1046‑S AMH DELL HAGE 8

 


SHB 1046 ‑ H AMD FAILED 2/10/95 052

By Representatives Dellwo and others

     On page 8, beginning on line 6, strike

     "(55) RCW 48.43.170 and 1993 c 492 s 431;"

 

Renumber the remaining subsections consecutively.

 

 


 

 

 

EFFECT:  Strikes "Health care providers--Opportunity for inclusion" repealer.  If adopted the Health care providers--Opportunity for inclusion provision of the Washington Health Services Act of 1993 would be maintained in statute.  [See text below.]

 

 

 

      RCW 48.43.170  Health care providers‑-Opportunity for inclusion.  (1) Balancing the need for health care reform and the need to protect health care providers, as a class and as individual providers, from improper exclusion presents a problem that can be satisfied with the creation of a process to ensure fair consideration of the inclusion of health care providers in managed care systems operated by certified health plans.  It is therefore the intent of the legislature that the health services commission in developing rules in accordance with this section and the attorney general in monitoring the level of competition in the various geographic markets, balance the need for cost-effective and quality delivery of health services with the need for inclusion of both individual health care providers and categories of health care providers in managed care programs developed by certified health plans.

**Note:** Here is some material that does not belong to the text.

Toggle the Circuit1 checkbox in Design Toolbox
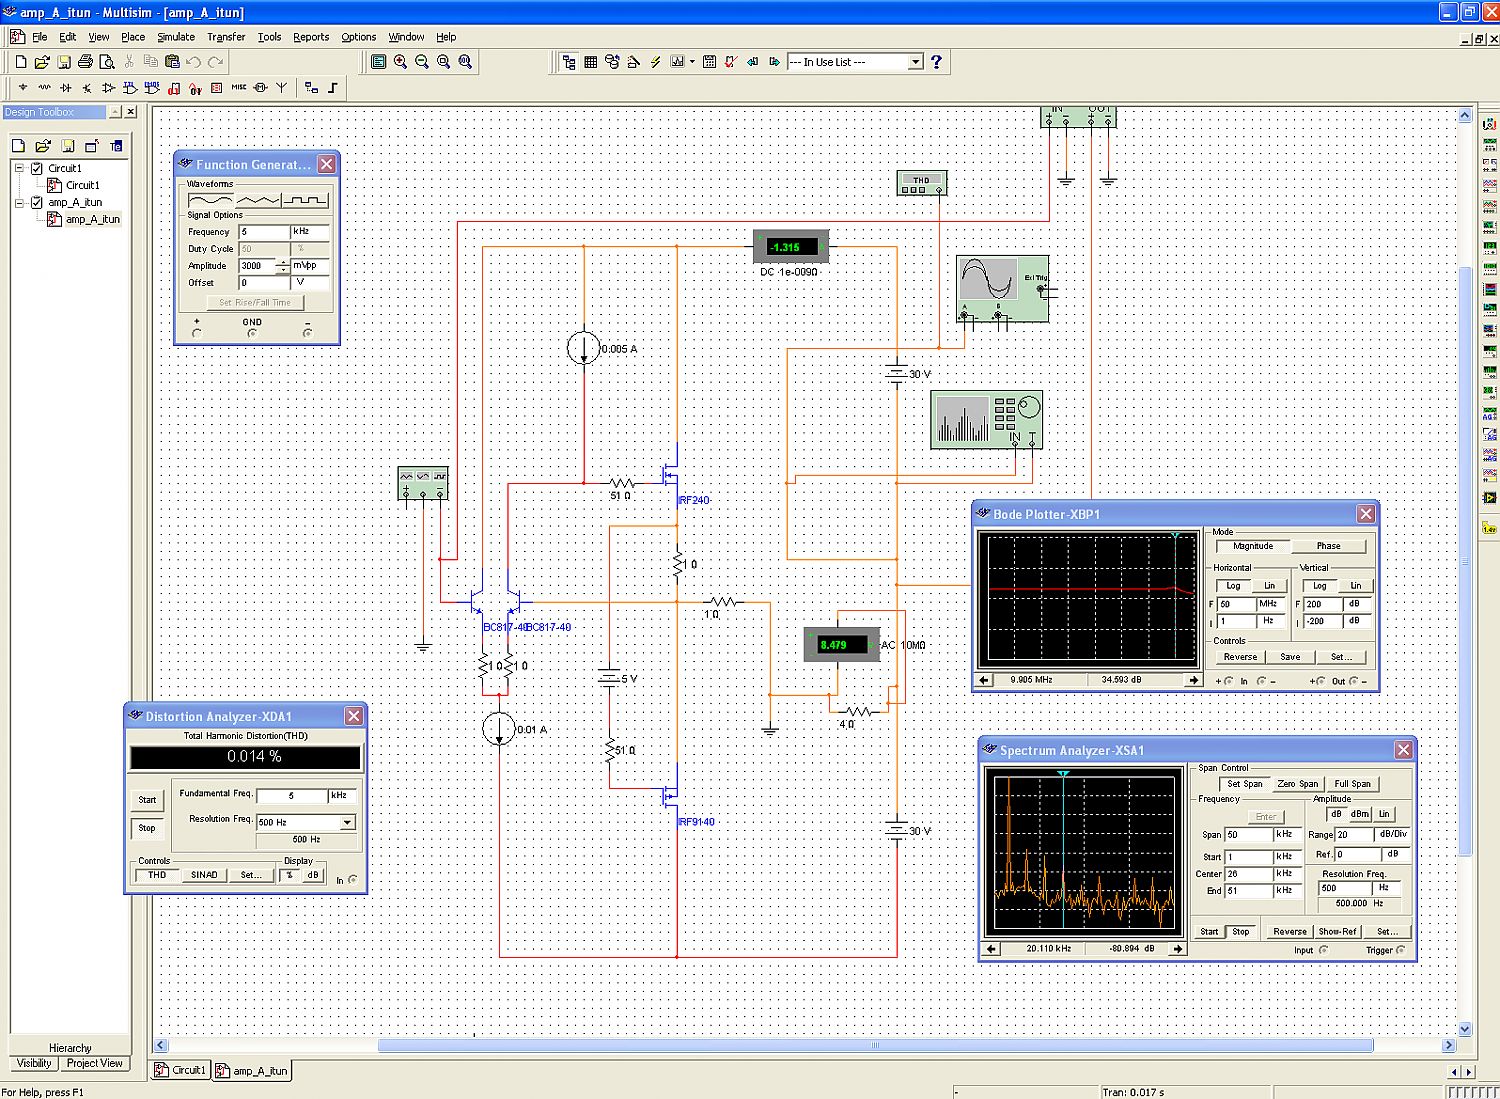pyautogui.click(x=37, y=168)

      (2) All licensed health care providers licensed by the state, irrespective of the type or kind of practice, should be afforded the opportunity for inclusion in certified health plans consistent with the goals of health care reform.

      The health services commission shall adopt rules requiring certified health plans to publish general criteria for the plan's selection or termination of health care providers.  Such rules shall not require the disclosure of criteria deemed by the plan to be of a proprietary or competitive nature that would hurt the plan's ability to compete or to manage health services.  Disclosure of criteria is proprietary or anticompetitive if revealing the criteria would have the tendency to cause health care providers to alter their practice pattern in a manner that would harm efforts to contain health care costs and is proprietary if revealing the criteria would cause the plan's competitors to obtain valuable business information.

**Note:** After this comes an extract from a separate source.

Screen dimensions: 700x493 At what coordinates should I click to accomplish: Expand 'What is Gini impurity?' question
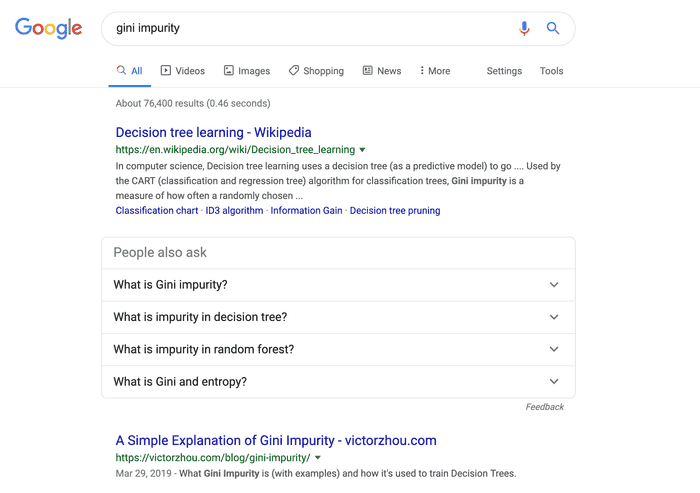pos(338,285)
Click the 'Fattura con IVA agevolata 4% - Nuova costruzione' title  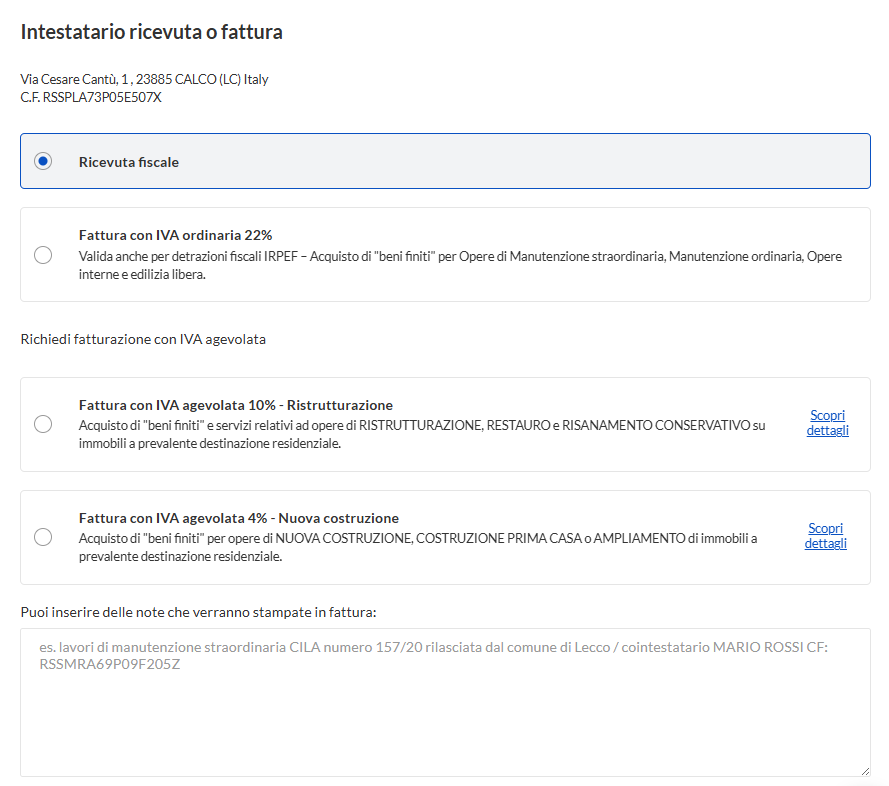238,518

      If a certified health plan uses unpublished criteria to judge the quality and cost-effectiveness of a health care provider's practice under any specific program within the plan, the plan may not reject or terminate the provider participating in that program based upon such criteria until the provider has been informed of the criteria that his or her practice fails to meet and is given a reasonable opportunity to conform to such criteria.

      (3)(a) Whenever a determination is made under (b) of this subsection that a plan's share of the market reaches a point where the plan's exclusion of health care providers from a program of the plan would result in the substantial inability of providers to continue their practice thereby unreasonably restricting consumer access to needed health services, the certified health plan must allow all providers within the affected market to participate in the programs of the certified health plan.  All such providers must meet the published criteria and requirements of the programs.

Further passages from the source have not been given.